About this task →
Your output should be the lines below from the one with "Task: Click the Renda R$ 1.000,00 amount" through the one with "This screenshot has height=441, width=980.", copied exactly, pictures excluded.

Provided information START

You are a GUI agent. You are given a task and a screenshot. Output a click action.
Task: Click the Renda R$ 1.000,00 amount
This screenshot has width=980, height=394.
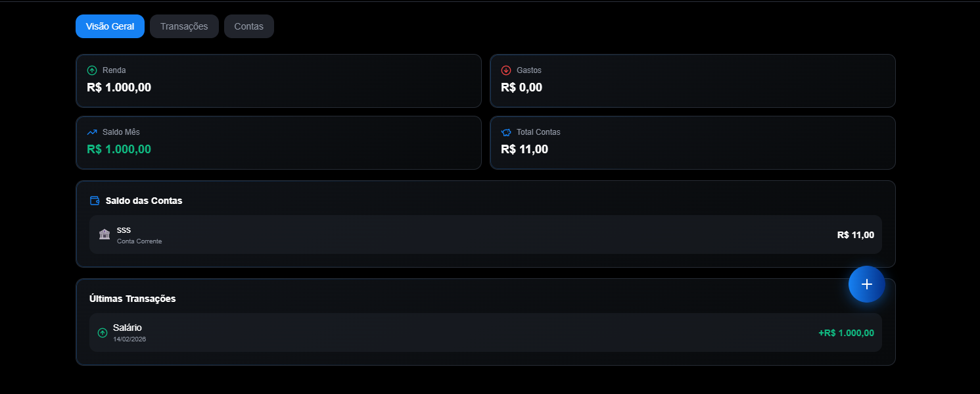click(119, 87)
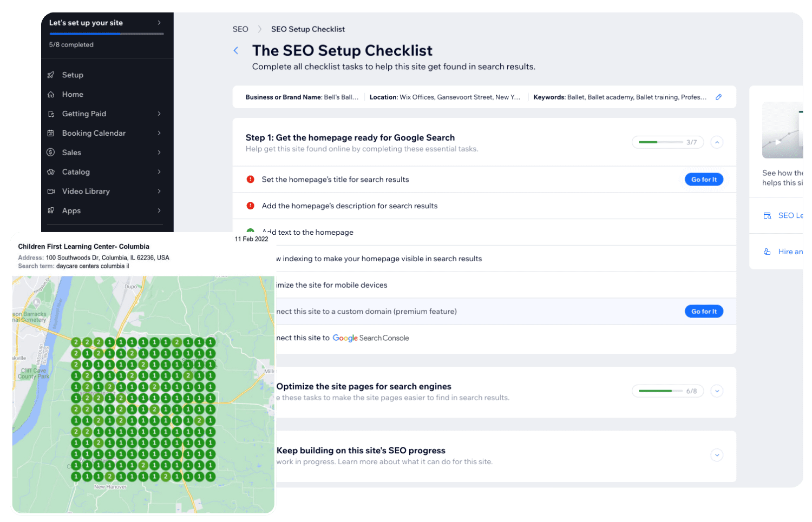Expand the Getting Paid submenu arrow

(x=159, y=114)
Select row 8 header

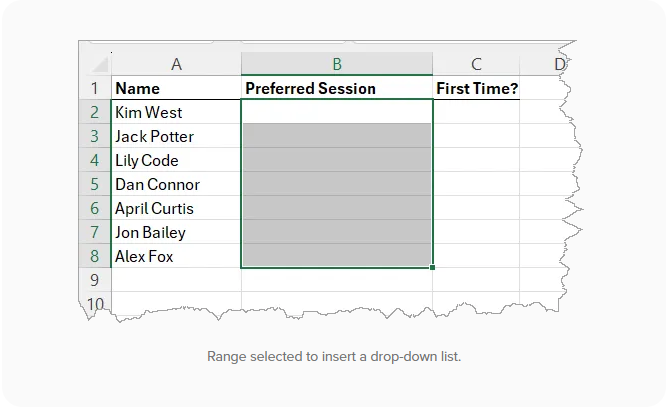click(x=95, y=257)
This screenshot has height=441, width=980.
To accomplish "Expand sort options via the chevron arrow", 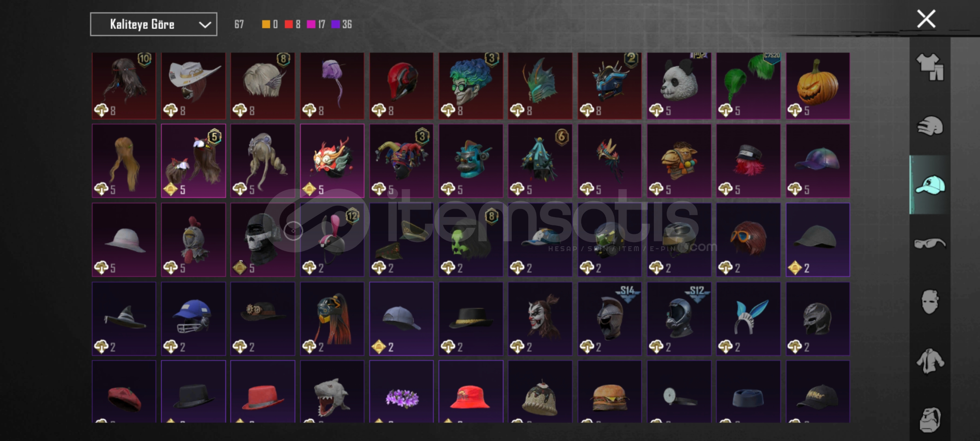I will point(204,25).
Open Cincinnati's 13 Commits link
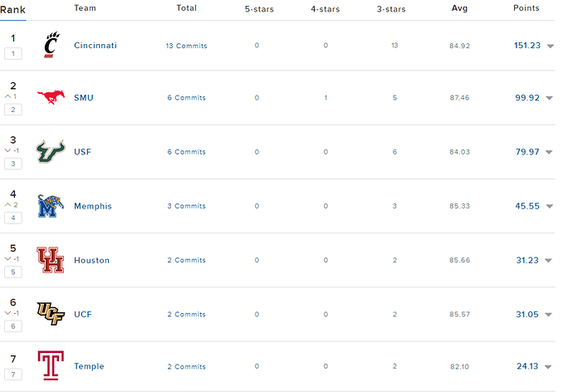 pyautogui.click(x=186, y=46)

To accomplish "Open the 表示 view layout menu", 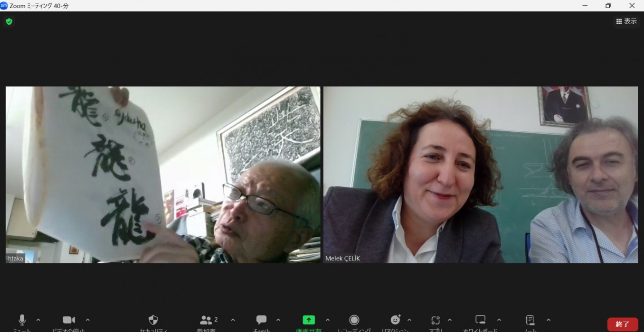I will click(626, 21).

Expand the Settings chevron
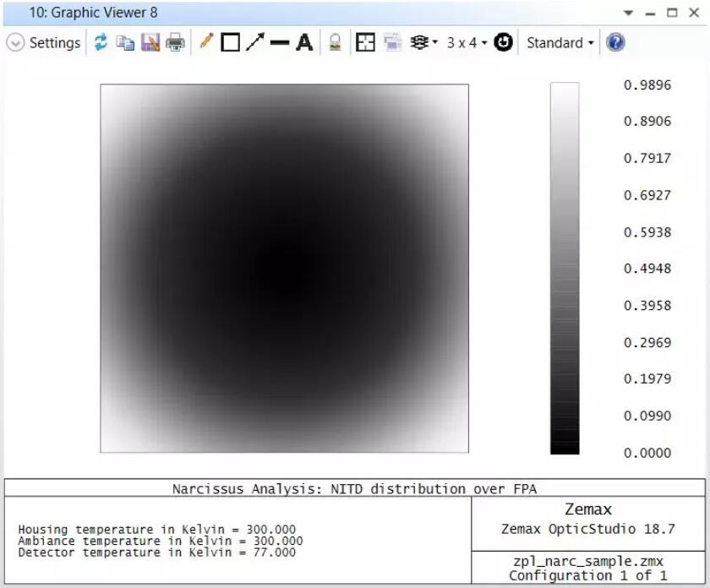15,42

Provided information END

Your solution →
Task: Click the Renda R$ 1.000,00 amount
This screenshot has width=980, height=394.
click(119, 87)
Expand the Getting Paid submenu arrow

(x=159, y=114)
Select row 8 header

click(x=95, y=257)
This screenshot has height=441, width=980.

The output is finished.